Одной из таких частных , но при этом достаточно авторитетных моделей науки, разделяемую и развиваемую целым рядом крупных ученых и философов науки, является конвенционализм и особенно предлагаемое в его рамках решение проблемы природы научной истины. Конвенционалисты акцентируют наше внимание на характере действий отдельного ученого в процессе научного познания, и прежде всего на механизме принятия им когнитивных решений. Среди видных представителей конвенционалистской философии науки можно назвать таких выдающихся ученых и философов науки как А. Пуанкаре, А. Грюнбаум, Р. Карнап, К. Поппер, И. Лакатос и др. Каков главный философский тезис, составляющий ядро конвенционалистской модели научного познания? Он состоит в утверждении, что приписывание научным концепциям и принципам науки такого свойства как истинность, равно как и других свойств научного знания (доказанность, определенность, однозначность, точность, верифицируемость, фальсифицируемость и др.) носит конвенциональный, условный характер. То есть , наделение указанными выше свойствами различных единиц научного знания, особенно аксиом научных теорий, никогда не имеет и не может иметь по самой природе научного познания абсолютно твердого рационального основания как в эмпирическом плане, так и в теоретическом и логическом отношениях. Конечно, на достаточность оснований всегда ссылаются при научном познании действительности и будут ссылаться в дальнейшем, ибо это один из краеугольных идеалов науки и одно из правил научно-познавательной игры с объектом при его моделировании. Однако в принципиально философском плане необходимо всегда помнить, что решение о достаточности всегда имеет относительный и договорный характер, в основе которого лежит когнитивная воля исследователя и некоторый набор практических соображений (простота модели, удобство пользования ею, традиция, предсказательная сила, непосредственное применение в технических и технологических расчетах и т.д.).

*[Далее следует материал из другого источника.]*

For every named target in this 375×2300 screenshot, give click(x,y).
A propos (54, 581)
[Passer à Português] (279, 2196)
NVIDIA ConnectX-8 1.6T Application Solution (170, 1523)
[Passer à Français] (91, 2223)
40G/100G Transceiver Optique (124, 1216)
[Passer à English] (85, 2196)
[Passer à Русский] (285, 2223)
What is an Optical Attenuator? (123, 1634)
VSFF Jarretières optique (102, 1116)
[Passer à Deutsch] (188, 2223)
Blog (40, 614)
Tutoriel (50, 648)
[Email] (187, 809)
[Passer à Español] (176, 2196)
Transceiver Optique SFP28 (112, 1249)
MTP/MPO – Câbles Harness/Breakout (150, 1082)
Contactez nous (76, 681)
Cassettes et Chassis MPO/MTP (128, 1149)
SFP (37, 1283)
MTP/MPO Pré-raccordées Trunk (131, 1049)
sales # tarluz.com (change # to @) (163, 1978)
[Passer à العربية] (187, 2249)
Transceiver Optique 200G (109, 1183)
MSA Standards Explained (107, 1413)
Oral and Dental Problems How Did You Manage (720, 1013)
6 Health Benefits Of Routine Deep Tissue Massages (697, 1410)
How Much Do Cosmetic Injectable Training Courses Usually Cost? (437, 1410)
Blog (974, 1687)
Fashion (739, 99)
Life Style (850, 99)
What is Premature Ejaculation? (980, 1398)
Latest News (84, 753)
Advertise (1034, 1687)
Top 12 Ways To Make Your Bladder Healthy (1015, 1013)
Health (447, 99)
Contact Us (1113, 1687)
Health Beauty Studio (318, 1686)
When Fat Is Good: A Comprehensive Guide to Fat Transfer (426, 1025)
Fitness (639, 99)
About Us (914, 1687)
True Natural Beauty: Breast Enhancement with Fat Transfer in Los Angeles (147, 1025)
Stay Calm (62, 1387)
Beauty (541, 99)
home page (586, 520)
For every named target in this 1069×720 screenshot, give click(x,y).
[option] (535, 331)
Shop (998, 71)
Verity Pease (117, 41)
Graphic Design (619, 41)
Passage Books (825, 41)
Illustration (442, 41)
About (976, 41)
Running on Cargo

Наиболее ярким проявлением конвенционального характера научного познания является научный язык с его стремлением к точности и однозначности своих понятий и высказываний. Однако такая точность достижима только с помощью четкой фиксации значений и смысла научных терминов и понятий, что возможно сделать в свою очередь только с помощью явных определений. Любое же определение есть приписывание термину строго определенного значения и смысла. Очевидно, что привязка любого слова только к одному из его возможных значений имеет явно договорный и условный характер, то есть имеет характер конвенции. Все методологические принципы и правила в науке, начиная от эталонов и основанных на них системах измерения свойств и отношений объектов, также имеют явно конвенциональную природу. Это относится и к принятию тех или иных правил и стандартов логического доказательства. Например, в классической логике и математике некое утверждение считается доказанным, если принятие его отрицания ведет к логическому противоречию в системе (так называемый метод доказательства от противного). В конструктивной же логике и математике такого рода доказательства запрещены и разрешаются только прямые доказательства в конечное количество шагов и за время, соизмеримое с практическими задачами и реальным временем жизни научного сообщества. Апелляция к понятию актуальной бесконечности и якобы бесконечных возможностей и способностей человека в конструктивной философии и методологии науки в принципе запрещена. Ясно, что такого рода запрет также носит явно конвенциональный характер. И поэтому многие математики, не принимая этой конвенции, продолжают работать в традиции классической методологии постановки и решения математических проблем. Очевидно также, что любые конвенции, наряду с положительными сторонами их эвристических возможностей, несут в себе и груз связанных с ними познавательных ограничений в видении исследуемого объекта только с определенной стороны. Перефразируя слова известного немецкого философа М. Хайдеггера «Язык - дом бытия», можно утверждать, что наличный язык науки вообще и отдельной науки, в частности, существенно задает пределы видения ею исследуемой предметной области и действительности в целом. Вот почему революции в науке всегда связаны с существенным изменением ее языка, введением новых категорий и переинтерпретацией значения и смысла многих ее прежних терминов и утверждений.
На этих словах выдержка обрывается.